I still feel that having some technical expertise is helpful if you’re going to be responsible for the technical side of a product company, but it’s less important than the ability to solve problems (a talent most developers have in spades!), have healthy and honest conversations, and communicate a vision that everyone can be excited about.

Product management is hard.

When you start a company, you wear all of the hats. As you hire people, you get to hand off some of those hats to folks who do that job well. Among the many hats I’ve worn (developer, security guy, IT support, compliance expert, reader-of-contracts…) product manager is one of the hardest. Being a product manager is a mess of vision casting, strategic planning, data analysis, and domain expertise. Furthermore, it is a company nexus that sits between sales, development, and the C-suite’s future vision. It has tension with everyone because you have to balance capacity with endless ideas. Someone has to be told “no.” Not everyone takes it well.

We still have a lot of work to do on this front.
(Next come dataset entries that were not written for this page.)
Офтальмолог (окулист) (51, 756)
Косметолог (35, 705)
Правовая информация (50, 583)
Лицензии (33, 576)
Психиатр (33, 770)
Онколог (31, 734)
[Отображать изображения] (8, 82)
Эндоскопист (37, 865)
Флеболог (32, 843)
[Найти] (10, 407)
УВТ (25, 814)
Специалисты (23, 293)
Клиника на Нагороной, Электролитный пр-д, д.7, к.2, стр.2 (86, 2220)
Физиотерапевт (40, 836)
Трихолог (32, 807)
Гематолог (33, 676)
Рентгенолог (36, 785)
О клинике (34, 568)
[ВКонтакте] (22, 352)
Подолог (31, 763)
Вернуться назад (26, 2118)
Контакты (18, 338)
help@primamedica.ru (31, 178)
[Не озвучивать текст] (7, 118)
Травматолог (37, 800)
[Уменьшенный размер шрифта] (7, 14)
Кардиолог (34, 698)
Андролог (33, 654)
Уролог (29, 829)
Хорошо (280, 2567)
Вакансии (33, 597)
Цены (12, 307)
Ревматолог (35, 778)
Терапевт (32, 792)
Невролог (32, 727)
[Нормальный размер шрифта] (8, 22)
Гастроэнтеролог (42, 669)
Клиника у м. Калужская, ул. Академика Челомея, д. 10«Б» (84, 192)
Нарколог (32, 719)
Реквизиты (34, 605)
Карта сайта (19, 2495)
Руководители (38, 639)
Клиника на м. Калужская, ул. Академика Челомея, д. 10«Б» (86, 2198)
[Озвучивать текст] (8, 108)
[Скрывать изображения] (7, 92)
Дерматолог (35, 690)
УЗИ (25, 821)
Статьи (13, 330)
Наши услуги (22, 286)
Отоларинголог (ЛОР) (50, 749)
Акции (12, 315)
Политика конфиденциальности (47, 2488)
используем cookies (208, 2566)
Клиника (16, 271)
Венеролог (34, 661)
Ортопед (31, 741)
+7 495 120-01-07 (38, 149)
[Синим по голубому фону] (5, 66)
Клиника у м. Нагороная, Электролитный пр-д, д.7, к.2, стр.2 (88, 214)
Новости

The hardest thing about a growing company (even one that is growing organically and relatively steadily) is that the needs of the day are constantly changing. The minute you think you’ve gotten the organizational structure in a sweet spot, something new happens.

Would you do it again?

Absolutely. But only with the exact same people.

I have said this many times in person, but the two things that I’ve enjoyed the most about the whole ride are, in this order:

  1. The people I have gotten to work with.
  2. The problems I get to solve.

There’s a reason I still list “Problem Solving” as my job title on LinkedIn. It’s what got me into software development, and why I’m still here.

Other Important Things

Shared values are paramount.

Jason & Brian @ Stratasan's 8th Anniversary

Jason deserves most of the credit for Stratasan’s success. What convinced me to work with Jason was not his winsome ways (although they are pretty winsome!). It was his shared values. It’s what made our relationship work not just in the short term while we’re figuring things out, but also in the long term: even in the valley of entrepreneurial despair.
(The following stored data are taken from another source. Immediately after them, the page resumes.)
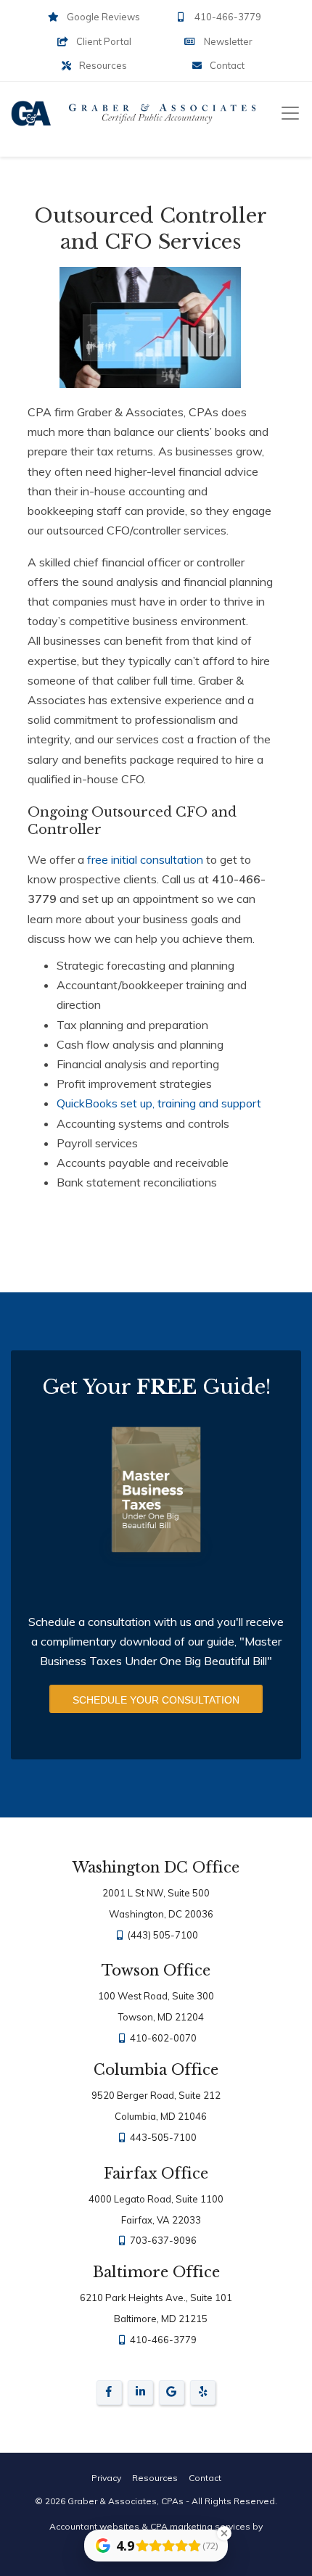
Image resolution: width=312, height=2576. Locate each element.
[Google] (171, 2394)
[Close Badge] (224, 2533)
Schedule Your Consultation (156, 1700)
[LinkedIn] (140, 2394)
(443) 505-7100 (163, 1935)
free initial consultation (145, 859)
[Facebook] (109, 2394)
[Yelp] (202, 2392)
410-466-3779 (226, 16)
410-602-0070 (163, 2038)
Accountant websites (94, 2526)
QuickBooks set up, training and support (159, 1103)
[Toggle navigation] (290, 113)
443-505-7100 (163, 2137)
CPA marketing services (200, 2526)
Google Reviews (102, 16)
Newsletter (227, 41)
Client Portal (102, 41)
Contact (226, 65)
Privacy (106, 2477)
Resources (102, 65)
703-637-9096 (163, 2240)
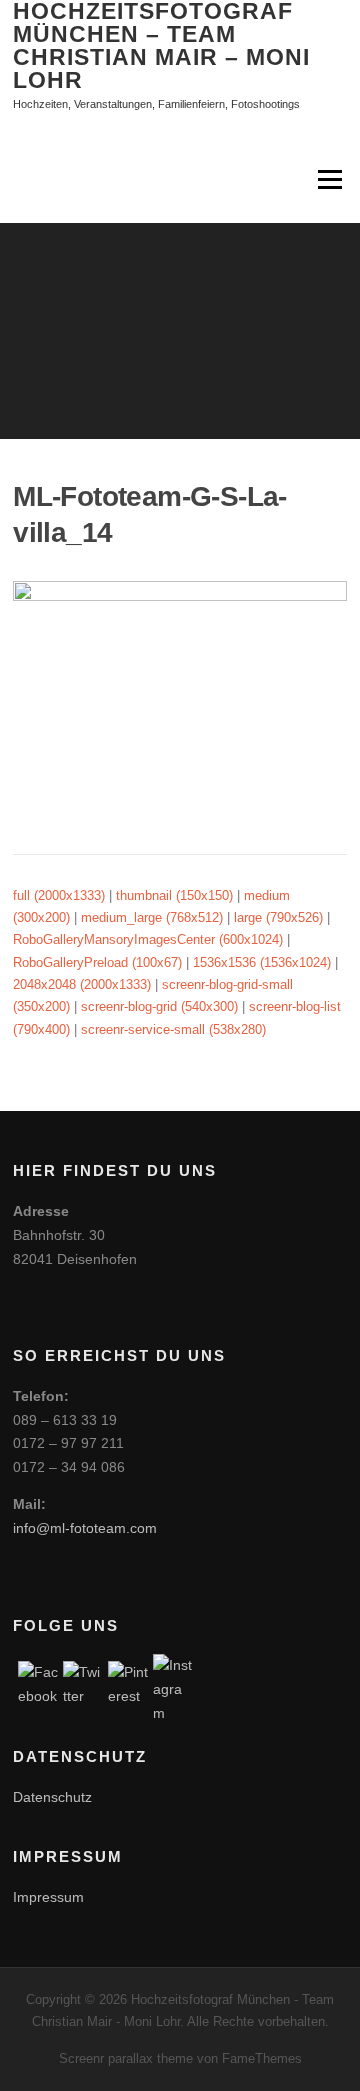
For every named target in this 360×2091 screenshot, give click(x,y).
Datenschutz (52, 1797)
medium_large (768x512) (152, 917)
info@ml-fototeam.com (85, 1528)
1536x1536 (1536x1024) (262, 962)
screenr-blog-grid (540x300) (159, 1006)
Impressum (48, 1897)
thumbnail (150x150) (174, 895)
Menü (328, 180)
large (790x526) (278, 917)
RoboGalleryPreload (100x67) (97, 962)
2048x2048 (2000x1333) (82, 984)
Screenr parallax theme (126, 2058)
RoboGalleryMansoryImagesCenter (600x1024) (148, 939)
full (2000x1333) (59, 895)
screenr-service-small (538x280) (173, 1029)
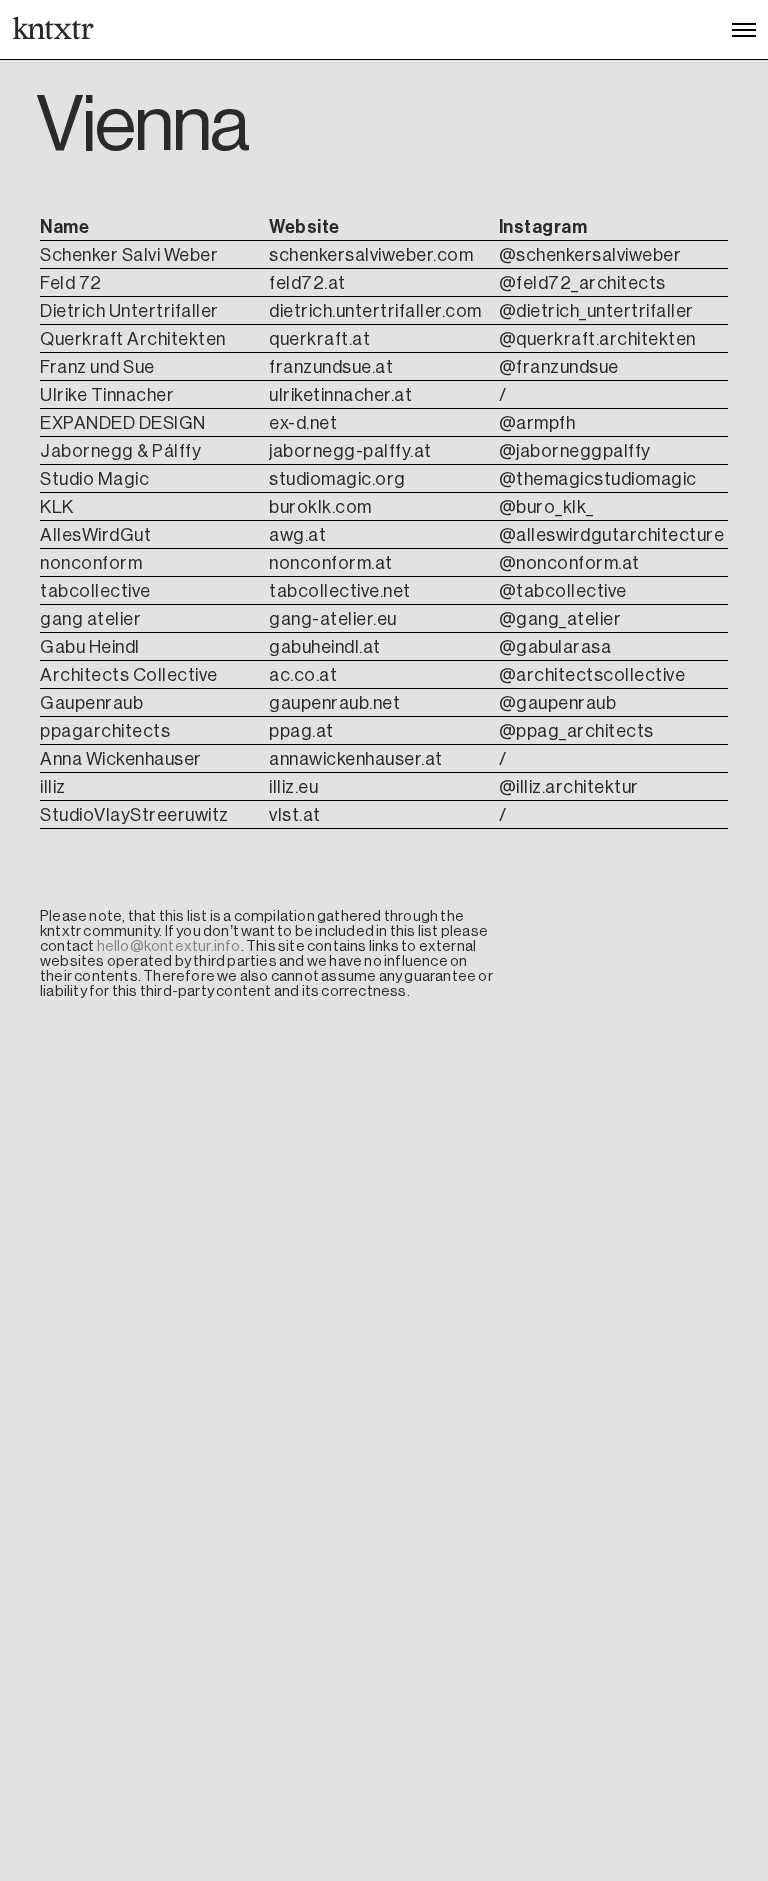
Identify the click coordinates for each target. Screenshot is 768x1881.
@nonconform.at (569, 563)
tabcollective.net (340, 591)
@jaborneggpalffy (575, 451)
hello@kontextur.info (169, 946)
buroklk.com (320, 507)
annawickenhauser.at (356, 759)
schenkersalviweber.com (371, 255)
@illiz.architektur (569, 787)
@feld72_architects (582, 283)
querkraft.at (319, 339)
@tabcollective (563, 591)
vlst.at (295, 815)
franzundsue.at (331, 367)
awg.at (297, 535)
Jason’s core values have a significant impact on Stratasan’s core values. It was important that his values align with the entire leadership team, including mine. Otherwise there will be irreconcilable differences in how we think about business.
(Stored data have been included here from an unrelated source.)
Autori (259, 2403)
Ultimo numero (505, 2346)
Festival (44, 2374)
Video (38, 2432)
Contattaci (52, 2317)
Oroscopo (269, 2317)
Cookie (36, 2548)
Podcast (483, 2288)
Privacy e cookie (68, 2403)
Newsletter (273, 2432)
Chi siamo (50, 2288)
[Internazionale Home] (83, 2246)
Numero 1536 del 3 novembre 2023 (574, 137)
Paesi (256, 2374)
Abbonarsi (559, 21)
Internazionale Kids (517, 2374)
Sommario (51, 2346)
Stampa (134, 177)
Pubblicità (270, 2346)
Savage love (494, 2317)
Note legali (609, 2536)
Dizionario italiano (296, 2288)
The leadership team benefits from having technical and product expertise.

Having a technical expert in leadership is important. (Of course, I would say that, wouldn’t I?)

Having someone with even a modicum of technical background in the same room as the board has been helpful for us. Being able to hear about concerns, trends, and strategies straight from the investors is critical. Companies are always talking about organizational alignment - and for good reasons! If you’re a product company, you should put your product people in the same room with your business operations and domain experts. Why? Because product people are great at problem solving. Often your investors will be most familiar with the business problems at hand (that’s why they’re willing to put up money and embrace the risk of backing a startup!). The less layers you have between your top technical/product leadership and the board, the better.

What does the future hold?

We're already a much larger group two years after this photo!

I wish I knew! When we started the company, I told Jason that I probably wouldn’t stick around for very long. I assumed that by the time we hit six employees, I would probably be doing something else. Ten years later and seventy people and I’m still loving every minute of it. I can’t wait to see what the next decade looks like!

  1. There were actually three co-founders (the third being Tod Fetherling) but Tod exited the company fairly early to start Perception Health.